Buyer & Seller, by Jonathan Tolins, directed by Stephen Brackett, starring Michael Urie, currently running at Rattlestick Playwrights Theater, through May 12th.
Buyer & Seller opens with Michael Urie, in a delightfully dynamic and honest solo performance, perched on the edge of the stage, clutching a coffee table book to his chest, explaining to us what it is we are about to see. While behind him the neutral white space with piano bench, chair and table holding teapot wait for his use, he clarifies for us - interrupting himself several times - what is actually going on. The play is, as he is quick to point out, strictly a work of fiction and not meant to incite the ire of the apparently highly litigious Ms. Streisand. He is an actor - "You may know my work ...No? Oh..." - and Jon, the guy who wrote this, met Barbra only once, when she offered him part of her Kit Kat - an offer he declined. No, this is a work of fiction inspired by this very real book:
|Principal photography by Barbra Streisand.|
In My Passion for Design Barbra photographs and describes the many aspects of her sprawling manor home in Malibu, but the floor on which our playwright Jonathan Tolins fixates is her basement. Barbra, not one to merely store her various odds and ends acquired in her 71 years, has refashioned her basement into a street of shops to organize mementos and various other items. And, for the purposes of Jonathan Tolins's fantasy, has decided to hire a discreet individual with retail experience to man the shops when she wants to go a-browsing.
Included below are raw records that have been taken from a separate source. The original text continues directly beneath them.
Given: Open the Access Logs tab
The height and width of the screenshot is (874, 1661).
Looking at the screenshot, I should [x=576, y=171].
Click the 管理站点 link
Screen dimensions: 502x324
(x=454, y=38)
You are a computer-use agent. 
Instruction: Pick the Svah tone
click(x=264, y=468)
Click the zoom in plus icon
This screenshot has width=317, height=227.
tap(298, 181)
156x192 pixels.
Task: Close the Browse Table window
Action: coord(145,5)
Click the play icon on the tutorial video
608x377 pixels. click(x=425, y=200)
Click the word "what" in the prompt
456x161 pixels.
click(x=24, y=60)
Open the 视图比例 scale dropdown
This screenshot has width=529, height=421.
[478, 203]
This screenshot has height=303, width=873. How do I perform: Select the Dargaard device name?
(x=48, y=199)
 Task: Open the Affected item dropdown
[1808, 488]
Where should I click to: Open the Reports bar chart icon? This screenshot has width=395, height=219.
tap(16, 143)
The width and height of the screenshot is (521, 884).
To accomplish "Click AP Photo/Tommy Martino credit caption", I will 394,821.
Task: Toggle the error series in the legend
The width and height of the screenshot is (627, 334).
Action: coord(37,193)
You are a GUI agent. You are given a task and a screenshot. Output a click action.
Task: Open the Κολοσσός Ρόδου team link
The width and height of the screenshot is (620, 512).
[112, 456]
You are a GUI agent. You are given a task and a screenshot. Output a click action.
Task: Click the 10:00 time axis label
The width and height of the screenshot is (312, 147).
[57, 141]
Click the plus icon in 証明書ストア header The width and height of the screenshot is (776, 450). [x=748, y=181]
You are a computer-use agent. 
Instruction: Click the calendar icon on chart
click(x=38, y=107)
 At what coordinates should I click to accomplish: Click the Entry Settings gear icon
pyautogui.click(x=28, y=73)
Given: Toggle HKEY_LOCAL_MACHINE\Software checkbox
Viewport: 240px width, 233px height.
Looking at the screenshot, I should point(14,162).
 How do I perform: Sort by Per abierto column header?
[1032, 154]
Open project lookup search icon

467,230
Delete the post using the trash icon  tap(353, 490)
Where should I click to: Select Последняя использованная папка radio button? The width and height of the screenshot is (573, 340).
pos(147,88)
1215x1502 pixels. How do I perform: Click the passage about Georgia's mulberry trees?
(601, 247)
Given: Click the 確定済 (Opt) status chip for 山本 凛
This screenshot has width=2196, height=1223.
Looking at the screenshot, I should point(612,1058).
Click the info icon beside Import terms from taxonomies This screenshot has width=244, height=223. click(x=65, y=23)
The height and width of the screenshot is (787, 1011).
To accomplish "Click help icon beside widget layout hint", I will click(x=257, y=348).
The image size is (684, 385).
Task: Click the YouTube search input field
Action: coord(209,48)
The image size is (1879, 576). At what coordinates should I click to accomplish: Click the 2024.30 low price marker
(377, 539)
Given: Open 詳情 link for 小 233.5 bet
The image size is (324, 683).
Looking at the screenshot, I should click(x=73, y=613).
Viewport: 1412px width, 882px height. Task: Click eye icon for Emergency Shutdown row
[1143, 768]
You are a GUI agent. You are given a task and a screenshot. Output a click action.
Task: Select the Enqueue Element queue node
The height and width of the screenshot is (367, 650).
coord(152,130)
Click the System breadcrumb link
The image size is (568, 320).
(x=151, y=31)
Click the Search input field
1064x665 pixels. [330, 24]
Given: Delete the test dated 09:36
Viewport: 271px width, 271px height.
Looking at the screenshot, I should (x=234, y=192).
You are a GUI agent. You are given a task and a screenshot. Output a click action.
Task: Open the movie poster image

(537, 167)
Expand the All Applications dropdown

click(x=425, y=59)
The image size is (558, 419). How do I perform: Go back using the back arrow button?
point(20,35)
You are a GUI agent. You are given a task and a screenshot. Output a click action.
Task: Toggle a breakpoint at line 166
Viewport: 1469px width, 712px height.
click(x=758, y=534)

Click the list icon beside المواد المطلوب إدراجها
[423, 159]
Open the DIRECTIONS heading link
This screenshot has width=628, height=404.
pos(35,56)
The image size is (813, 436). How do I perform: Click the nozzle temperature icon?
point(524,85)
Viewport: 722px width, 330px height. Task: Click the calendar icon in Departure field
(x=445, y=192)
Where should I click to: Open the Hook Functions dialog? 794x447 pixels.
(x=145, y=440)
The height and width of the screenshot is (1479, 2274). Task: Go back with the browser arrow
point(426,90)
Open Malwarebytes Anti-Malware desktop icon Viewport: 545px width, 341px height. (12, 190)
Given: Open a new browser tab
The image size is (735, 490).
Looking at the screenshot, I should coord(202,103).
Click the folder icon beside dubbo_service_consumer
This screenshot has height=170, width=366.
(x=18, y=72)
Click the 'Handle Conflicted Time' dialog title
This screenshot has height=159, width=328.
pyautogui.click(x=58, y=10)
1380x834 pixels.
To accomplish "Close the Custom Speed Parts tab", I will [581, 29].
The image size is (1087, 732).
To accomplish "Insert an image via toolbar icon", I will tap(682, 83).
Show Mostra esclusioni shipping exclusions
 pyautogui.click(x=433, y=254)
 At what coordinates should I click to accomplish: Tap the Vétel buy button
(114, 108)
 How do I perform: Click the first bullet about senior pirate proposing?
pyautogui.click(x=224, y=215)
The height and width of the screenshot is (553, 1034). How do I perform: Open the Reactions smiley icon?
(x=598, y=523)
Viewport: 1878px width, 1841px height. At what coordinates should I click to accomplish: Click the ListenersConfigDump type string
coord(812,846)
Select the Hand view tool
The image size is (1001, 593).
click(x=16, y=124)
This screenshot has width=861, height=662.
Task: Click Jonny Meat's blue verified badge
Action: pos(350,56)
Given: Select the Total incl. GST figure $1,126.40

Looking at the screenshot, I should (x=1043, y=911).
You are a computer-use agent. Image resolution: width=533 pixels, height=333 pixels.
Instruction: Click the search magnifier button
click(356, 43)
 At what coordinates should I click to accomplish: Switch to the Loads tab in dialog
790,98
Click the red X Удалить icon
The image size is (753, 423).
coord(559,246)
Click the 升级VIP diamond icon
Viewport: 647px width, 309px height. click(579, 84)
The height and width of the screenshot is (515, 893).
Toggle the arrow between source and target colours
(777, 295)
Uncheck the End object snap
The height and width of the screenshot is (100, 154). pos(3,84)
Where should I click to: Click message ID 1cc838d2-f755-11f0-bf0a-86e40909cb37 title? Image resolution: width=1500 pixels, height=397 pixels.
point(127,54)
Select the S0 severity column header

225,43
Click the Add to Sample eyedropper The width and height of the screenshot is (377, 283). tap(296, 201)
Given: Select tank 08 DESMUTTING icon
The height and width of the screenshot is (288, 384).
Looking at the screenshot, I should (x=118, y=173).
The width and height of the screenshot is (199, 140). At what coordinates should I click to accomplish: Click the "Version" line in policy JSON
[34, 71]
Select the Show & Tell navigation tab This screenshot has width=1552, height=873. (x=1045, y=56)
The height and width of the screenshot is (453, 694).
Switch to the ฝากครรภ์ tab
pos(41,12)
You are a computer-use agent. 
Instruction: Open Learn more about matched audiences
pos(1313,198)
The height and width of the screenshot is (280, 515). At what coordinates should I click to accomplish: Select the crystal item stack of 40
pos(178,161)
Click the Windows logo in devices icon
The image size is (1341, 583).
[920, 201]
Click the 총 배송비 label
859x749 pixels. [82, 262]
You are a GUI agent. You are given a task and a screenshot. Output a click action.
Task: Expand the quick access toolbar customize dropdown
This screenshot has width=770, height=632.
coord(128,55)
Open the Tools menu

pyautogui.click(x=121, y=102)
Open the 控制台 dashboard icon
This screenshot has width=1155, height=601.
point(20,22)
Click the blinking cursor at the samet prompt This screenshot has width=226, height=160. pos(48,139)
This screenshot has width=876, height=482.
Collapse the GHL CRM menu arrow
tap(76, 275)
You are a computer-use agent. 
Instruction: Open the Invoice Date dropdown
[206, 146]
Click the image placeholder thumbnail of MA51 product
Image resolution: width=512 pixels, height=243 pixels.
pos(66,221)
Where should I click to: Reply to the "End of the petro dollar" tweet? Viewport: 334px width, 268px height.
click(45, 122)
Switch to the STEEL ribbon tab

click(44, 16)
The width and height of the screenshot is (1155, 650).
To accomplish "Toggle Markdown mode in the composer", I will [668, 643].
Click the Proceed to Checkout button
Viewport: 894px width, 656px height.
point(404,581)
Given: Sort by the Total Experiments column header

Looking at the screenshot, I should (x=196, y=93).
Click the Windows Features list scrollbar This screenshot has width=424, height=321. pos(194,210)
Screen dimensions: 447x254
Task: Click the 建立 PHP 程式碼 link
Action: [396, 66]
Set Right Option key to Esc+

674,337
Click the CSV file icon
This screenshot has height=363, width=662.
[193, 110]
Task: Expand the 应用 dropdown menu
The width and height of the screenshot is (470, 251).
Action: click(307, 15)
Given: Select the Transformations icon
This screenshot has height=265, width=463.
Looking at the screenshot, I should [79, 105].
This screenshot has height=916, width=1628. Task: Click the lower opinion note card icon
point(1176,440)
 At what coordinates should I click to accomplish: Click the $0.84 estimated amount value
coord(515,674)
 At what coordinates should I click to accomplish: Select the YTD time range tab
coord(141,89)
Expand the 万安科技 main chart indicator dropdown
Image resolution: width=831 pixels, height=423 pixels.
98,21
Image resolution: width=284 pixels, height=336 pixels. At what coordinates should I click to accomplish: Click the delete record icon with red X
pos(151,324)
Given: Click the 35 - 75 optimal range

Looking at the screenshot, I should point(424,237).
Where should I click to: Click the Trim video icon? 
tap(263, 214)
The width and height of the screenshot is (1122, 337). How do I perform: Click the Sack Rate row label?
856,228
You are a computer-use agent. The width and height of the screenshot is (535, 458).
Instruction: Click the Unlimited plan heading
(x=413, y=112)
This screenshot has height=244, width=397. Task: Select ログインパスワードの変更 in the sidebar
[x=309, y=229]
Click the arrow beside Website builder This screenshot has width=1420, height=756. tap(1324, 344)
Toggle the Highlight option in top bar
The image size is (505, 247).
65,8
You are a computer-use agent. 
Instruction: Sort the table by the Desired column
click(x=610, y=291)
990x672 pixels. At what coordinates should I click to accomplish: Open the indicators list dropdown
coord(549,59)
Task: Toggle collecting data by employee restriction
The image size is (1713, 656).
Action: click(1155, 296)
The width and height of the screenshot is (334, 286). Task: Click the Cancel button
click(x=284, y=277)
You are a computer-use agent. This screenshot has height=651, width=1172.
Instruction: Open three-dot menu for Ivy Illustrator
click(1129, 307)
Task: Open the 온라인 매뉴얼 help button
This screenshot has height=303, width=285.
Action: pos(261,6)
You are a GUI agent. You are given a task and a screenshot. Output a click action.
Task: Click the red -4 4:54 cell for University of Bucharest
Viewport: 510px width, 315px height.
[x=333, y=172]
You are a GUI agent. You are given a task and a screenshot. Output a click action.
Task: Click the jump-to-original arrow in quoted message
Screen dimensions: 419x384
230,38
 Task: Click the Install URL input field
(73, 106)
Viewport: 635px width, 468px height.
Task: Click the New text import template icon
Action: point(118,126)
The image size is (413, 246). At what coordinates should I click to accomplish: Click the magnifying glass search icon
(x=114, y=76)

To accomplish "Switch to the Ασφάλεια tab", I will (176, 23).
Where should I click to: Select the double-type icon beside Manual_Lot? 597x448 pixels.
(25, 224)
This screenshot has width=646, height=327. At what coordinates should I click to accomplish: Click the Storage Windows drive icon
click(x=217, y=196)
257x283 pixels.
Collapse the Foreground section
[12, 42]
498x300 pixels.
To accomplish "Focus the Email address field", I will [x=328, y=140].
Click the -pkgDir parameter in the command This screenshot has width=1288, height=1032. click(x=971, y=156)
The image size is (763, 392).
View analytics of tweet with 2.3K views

Enter Alex More, an out-of-work actor with a rather telling surname, who has never, he claims, been much of a Barbra Queen. He has no intention, he warns us, of even attempting to "do Barbra. I don't do her." But he will tell us the strange and wonderful story of the months he worked in Barbra Streisand's cellar mall.
What starts off as another dull exercise in waiting - "You have no idea how quiet it is in Barbra Streisand's basement!" - as Alex maintains (in dress shirt and leather apron) the frozen yogurt, the doll shop, the antique clothing boutique, the gift shoppe, and the popcorn machine, soon reveals itself to be a more indepth examination of a supremely lonely, supremely successful "perfectionist," once the incredulous gasp of disbelief has subsided.
Strains of The Devil Wears Prada may be heard in this clever scenario, executed with smooth ablomb, as Alex's first brief encounters with the lady of the manor lead eventually to a deeper understanding of this powerful woman whom he had, despite his birthright as a gay man, never learned to worship. But unlike Prada, which, while showing her vulnerability, never forgives Miranda Priestly for her ghastly abuses, Buyer & Cellar, while chuckling through it with sparkling wit, looks with sympathy on Ms. Streisand's plight - yes, she wants everything her way, but that's partly because she suspects everyone else of wanting it not her way. So yes, she may have sent back the sofa in the family room four times, and yes, she may insist on Arthur Laurents's explaining the nuances of each and every line in his script, but she is also someone who built a mall in her basement, and then hires someone to keep her company down there. This is a woman who doesn't know what it is to have friends who don't also need something from her.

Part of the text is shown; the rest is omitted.